## Problem
Repeat nothing but the lines below running from the one containing "This screenshot has width=644, height=645." to the one containing "Task: Click the Undo arrow icon". Keep both end lines.

Saved data entries:
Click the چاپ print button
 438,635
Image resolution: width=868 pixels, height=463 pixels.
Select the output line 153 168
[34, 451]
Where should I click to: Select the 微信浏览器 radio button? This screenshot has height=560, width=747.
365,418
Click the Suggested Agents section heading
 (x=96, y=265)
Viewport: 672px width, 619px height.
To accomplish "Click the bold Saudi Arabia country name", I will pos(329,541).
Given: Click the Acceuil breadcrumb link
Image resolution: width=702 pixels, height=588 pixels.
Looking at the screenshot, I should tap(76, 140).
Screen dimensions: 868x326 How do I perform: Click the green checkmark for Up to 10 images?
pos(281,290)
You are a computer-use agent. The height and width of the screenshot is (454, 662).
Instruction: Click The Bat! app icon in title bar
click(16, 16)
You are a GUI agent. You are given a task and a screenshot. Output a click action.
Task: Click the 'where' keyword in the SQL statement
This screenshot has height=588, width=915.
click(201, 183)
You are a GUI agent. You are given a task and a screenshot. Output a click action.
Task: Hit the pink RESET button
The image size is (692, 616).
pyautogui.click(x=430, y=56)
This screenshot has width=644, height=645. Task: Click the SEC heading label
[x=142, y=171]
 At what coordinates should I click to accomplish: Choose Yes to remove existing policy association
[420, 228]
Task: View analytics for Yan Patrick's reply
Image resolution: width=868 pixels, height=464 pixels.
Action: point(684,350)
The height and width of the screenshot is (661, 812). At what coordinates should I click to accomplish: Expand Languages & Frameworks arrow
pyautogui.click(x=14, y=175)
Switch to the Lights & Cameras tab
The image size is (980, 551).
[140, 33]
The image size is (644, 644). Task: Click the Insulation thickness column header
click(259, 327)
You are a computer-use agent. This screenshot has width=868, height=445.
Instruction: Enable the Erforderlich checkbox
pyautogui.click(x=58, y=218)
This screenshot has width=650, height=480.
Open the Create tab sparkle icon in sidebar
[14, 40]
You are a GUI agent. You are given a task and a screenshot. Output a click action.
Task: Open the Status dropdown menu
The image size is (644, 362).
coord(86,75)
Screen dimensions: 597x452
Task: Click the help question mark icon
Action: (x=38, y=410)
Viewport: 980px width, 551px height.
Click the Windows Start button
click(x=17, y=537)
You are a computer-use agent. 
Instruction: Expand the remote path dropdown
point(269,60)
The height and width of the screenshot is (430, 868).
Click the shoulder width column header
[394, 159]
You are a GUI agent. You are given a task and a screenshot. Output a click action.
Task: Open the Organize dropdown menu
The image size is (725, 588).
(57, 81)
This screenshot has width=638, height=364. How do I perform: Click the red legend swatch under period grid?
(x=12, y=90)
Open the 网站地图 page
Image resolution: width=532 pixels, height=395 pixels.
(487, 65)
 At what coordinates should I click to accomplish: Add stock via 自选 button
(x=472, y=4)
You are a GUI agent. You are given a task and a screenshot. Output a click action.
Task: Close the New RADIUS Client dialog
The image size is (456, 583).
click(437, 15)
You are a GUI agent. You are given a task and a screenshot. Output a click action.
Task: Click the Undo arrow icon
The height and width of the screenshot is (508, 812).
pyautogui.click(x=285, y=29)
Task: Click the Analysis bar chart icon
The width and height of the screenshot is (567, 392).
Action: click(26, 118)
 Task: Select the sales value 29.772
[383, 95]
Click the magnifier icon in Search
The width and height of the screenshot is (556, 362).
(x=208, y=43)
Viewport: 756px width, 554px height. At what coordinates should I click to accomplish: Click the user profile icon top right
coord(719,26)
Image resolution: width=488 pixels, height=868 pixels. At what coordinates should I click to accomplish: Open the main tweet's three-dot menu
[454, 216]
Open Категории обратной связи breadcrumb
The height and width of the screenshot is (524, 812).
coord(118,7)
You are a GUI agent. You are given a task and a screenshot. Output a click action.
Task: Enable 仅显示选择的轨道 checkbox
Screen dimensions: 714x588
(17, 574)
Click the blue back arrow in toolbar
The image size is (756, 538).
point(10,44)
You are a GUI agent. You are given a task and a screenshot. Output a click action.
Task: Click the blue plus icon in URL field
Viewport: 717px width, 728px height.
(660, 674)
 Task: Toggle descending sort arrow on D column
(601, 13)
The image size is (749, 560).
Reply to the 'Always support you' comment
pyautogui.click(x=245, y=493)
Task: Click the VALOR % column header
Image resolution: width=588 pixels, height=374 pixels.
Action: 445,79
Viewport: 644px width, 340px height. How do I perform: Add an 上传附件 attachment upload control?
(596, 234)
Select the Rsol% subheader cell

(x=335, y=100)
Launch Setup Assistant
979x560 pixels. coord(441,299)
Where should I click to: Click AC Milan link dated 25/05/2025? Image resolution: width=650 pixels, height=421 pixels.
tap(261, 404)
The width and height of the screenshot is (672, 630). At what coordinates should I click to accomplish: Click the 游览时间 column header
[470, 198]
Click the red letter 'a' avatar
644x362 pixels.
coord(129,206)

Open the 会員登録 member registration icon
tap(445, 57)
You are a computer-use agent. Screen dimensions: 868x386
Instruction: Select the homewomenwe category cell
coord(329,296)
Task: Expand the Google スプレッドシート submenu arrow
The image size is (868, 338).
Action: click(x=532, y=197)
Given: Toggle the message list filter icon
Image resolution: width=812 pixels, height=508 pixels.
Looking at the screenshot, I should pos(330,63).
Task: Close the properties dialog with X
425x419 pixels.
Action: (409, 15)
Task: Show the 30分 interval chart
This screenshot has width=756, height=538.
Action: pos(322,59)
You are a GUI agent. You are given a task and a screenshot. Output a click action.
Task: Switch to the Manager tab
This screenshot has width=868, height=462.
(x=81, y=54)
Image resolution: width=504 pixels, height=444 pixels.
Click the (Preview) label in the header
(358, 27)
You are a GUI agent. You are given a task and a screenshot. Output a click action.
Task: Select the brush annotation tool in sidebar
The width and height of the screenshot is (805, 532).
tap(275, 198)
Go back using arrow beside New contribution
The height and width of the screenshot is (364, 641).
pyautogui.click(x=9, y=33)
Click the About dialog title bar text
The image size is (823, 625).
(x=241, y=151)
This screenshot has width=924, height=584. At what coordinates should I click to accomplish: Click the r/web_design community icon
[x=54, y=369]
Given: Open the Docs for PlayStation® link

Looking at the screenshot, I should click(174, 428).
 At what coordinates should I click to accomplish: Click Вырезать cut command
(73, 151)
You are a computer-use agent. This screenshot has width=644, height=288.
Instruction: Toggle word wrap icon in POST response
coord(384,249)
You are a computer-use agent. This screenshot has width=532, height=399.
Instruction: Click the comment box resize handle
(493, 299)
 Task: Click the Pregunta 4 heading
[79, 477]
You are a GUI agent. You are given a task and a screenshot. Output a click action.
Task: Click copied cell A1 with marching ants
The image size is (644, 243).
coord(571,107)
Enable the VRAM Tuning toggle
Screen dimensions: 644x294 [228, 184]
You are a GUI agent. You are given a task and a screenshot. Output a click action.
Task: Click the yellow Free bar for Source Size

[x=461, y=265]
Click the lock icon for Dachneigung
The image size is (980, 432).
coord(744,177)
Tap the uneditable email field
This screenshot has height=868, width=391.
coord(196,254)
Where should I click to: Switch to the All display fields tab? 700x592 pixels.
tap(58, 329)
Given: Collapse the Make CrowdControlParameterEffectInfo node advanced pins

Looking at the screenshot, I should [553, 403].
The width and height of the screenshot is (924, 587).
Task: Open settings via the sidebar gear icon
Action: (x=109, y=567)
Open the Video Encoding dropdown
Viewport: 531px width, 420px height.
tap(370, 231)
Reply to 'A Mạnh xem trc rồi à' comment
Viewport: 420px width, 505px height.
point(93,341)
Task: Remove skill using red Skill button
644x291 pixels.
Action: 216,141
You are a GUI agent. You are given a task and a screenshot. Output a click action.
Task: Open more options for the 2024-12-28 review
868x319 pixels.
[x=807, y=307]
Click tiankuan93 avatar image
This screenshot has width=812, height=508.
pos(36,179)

## Task result
This screenshot has width=644, height=645. Task: Click the SEC heading label
[x=142, y=171]
 At what coordinates should I click to accomplish: Choose Yes to remove existing policy association
[420, 228]
Task: View analytics for Yan Patrick's reply
Image resolution: width=868 pixels, height=464 pixels.
Action: point(684,350)
The height and width of the screenshot is (661, 812). At what coordinates should I click to accomplish: Expand Languages & Frameworks arrow
pyautogui.click(x=14, y=175)
Switch to the Lights & Cameras tab
The image size is (980, 551).
[140, 33]
The image size is (644, 644). Task: Click the Insulation thickness column header
click(259, 327)
You are a computer-use agent. This screenshot has width=868, height=445.
Instruction: Enable the Erforderlich checkbox
pyautogui.click(x=58, y=218)
This screenshot has width=650, height=480.
Open the Create tab sparkle icon in sidebar
[14, 40]
You are a GUI agent. You are given a task and a screenshot. Output a click action.
Task: Open the Status dropdown menu
The image size is (644, 362).
coord(86,75)
Screen dimensions: 597x452
Task: Click the help question mark icon
Action: (x=38, y=410)
Viewport: 980px width, 551px height.
Click the Windows Start button
click(x=17, y=537)
You are a computer-use agent. 
Instruction: Expand the remote path dropdown
point(269,60)
The height and width of the screenshot is (430, 868).
Click the shoulder width column header
[394, 159]
You are a GUI agent. You are given a task and a screenshot. Output a click action.
Task: Open the Organize dropdown menu
The image size is (725, 588).
(57, 81)
This screenshot has width=638, height=364. How do I perform: Click the red legend swatch under period grid?
(x=12, y=90)
Open the 网站地图 page
Image resolution: width=532 pixels, height=395 pixels.
(487, 65)
 At what coordinates should I click to accomplish: Add stock via 自选 button
(x=472, y=4)
You are a GUI agent. You are given a task and a screenshot. Output a click action.
Task: Close the New RADIUS Client dialog
The image size is (456, 583).
click(437, 15)
You are a GUI agent. You are given a task and a screenshot. Output a click action.
Task: Click the Undo arrow icon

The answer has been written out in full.